◆ Activity
Every line from the one with "The height and" through the end of the entries below should be written out exactly; the pictures should not.
=== Section Start ===
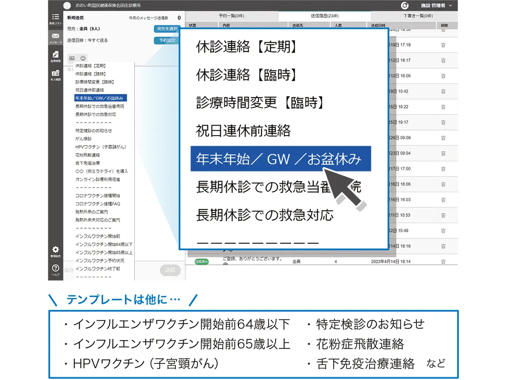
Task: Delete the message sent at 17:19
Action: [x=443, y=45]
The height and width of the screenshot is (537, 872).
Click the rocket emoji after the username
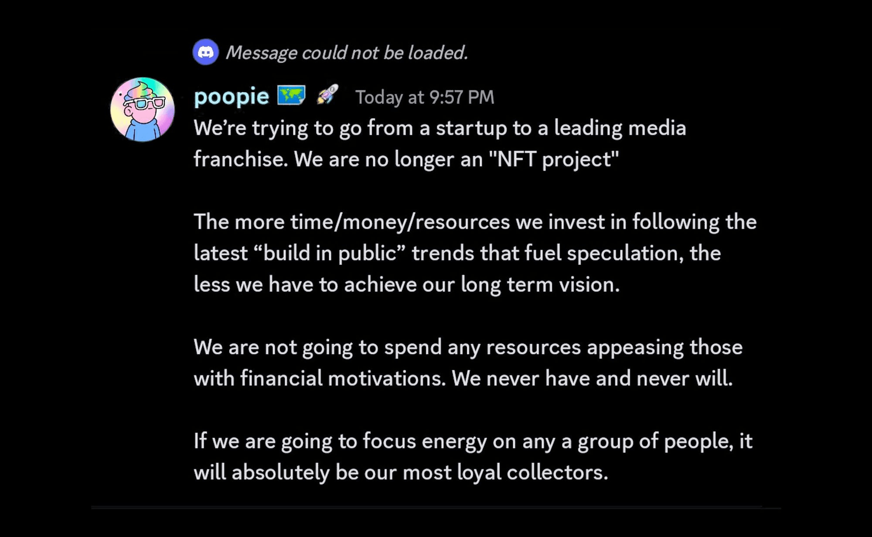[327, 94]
=== Section End ===
◆ Output for this task
The height and width of the screenshot is (537, 872).
Click the rocket emoji after the username
[327, 94]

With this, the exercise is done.